Four UC Merced graduate students expanded their curriculum vitae after publishing essays in a book that builds on Orientalism, an idea from literary and culture critic Edward Said, who was critical of the way Western countries viewed the East.
The book, "One World Periphery Reads the Other: Knowing the 'Oriental' in the Americas and the Iberian Peninsula," was edited by UC Merced Professor Ignacio López-Calvo . Cambridge Scholars Publishing released the 405-page book in January. It's also been published as an e-book.
The students read their essays at a UC Merced conference about Orientalism organized by López-Calvo last year. The international conference, "East Reads West; West Reads East: The Near and Far East in the Western World," was the second conference on Orientalism he planned. A third conference, organized with Professor Cristián H. Ricci and Professor Kevin Fellezs , is scheduled for April 2011.

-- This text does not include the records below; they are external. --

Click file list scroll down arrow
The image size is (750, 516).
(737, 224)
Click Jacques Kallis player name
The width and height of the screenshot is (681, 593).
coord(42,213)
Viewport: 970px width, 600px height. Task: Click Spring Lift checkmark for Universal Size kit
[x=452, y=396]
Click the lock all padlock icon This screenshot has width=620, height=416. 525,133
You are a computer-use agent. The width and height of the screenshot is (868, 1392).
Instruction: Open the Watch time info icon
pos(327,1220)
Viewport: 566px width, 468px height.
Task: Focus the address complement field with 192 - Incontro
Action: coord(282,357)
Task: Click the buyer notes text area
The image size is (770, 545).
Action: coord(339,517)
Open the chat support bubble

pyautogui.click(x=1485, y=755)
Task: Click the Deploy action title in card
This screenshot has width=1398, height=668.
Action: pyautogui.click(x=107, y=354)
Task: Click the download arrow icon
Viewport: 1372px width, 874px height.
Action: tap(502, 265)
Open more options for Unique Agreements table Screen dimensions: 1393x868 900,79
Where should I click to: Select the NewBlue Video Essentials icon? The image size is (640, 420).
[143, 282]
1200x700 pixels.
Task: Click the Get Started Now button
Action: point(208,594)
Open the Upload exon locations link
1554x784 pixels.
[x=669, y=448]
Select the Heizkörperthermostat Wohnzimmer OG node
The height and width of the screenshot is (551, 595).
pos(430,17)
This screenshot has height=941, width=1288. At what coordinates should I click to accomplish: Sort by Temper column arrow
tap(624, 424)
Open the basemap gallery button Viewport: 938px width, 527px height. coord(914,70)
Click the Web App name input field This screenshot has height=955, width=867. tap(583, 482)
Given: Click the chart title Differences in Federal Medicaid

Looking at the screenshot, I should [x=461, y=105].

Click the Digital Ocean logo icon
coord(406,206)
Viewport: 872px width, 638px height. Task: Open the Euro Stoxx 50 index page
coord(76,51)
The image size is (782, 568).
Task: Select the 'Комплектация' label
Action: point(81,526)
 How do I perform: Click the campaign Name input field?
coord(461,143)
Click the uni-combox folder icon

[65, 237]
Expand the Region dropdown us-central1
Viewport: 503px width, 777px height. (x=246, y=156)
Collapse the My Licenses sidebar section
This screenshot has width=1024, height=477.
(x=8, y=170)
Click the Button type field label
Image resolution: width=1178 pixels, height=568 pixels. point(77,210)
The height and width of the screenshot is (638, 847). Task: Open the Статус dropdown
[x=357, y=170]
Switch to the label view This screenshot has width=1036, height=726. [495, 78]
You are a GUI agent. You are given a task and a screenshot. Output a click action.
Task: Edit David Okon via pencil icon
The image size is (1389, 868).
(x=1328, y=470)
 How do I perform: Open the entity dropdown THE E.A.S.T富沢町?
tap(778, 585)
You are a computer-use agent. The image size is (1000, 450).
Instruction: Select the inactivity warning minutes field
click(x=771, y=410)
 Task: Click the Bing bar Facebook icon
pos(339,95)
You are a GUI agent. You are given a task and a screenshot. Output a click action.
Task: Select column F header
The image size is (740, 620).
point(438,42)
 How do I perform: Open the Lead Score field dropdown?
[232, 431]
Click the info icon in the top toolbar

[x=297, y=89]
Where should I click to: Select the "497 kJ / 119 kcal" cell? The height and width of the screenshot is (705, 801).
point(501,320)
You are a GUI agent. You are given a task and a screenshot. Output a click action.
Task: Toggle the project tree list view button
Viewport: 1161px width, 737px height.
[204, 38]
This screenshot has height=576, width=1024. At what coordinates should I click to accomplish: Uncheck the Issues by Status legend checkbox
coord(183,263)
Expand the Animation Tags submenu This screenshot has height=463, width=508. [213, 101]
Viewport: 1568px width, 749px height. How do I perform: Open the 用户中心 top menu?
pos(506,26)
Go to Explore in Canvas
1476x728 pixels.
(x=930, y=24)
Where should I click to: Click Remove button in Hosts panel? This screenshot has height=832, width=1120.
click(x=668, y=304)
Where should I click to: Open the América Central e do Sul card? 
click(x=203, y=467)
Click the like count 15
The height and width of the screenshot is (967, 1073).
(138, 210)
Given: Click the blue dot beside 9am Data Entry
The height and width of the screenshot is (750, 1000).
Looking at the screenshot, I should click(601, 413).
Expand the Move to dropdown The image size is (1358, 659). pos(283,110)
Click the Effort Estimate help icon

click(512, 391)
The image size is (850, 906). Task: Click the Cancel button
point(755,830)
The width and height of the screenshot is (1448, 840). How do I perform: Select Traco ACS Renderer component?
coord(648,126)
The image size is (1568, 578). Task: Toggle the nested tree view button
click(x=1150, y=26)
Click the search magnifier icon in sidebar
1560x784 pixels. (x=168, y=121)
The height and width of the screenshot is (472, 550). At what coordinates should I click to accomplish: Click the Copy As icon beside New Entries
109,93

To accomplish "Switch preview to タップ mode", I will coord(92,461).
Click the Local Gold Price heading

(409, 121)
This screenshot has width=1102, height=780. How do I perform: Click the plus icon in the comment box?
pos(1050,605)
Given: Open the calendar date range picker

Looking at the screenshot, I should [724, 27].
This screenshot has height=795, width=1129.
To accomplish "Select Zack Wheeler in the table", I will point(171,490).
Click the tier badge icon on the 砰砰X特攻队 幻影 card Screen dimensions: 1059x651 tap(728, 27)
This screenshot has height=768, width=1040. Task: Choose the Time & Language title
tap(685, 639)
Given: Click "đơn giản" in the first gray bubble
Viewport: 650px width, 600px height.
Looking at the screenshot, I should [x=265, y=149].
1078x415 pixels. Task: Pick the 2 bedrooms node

The UC Merced doctoral students published in the book are:
Said, in his seminal study, argued that Western culture created an inaccurate, romanticized and all-encompassing depiction of the Orient. The interpretation helped Western imperialists justify conquering countries. The study of Orientalism has mainly focused on the attitudes from the French, English and German perspectives.
López-Calvo wanted to take Said's ideas and see how they can be applied to countries in Latin America and the Iberian Peninsula, where the stereotypes toward the East haven't been studied as deeply. Essays in the book focus on philosophy, literature, music, film, painting, mass media and advertising.
Malgorzata Skorek, a doctoral student in social and cognitive sciences, saw a poster seeking entries and decided to submit a paper because she liked the idea of comparing the West and East.
She wrote a paper titled "Portrayal of Asian Americans in U.S. magazine advertisements," which analyzed 620 ads in Men's Health, Women's Health, CIO, Popular Science and Maximum PC.
Skorek found that "Asian Americans were overrepresented in magazines focusing on business, science and technology and predominantly found in advertisements of personal and office electronics." Such portrayals can be harmful to Asian Americans by buttonholing them into particular roles and reinforcing stereotypes, she wrote.
Beyond expanding her curriculum vitae, Skorek said the conference was great for networking across disciplines.
"Once you meet faculty and other students, there are always opportunities to collaborate," she explained. "There's a good chance you could work with them later on."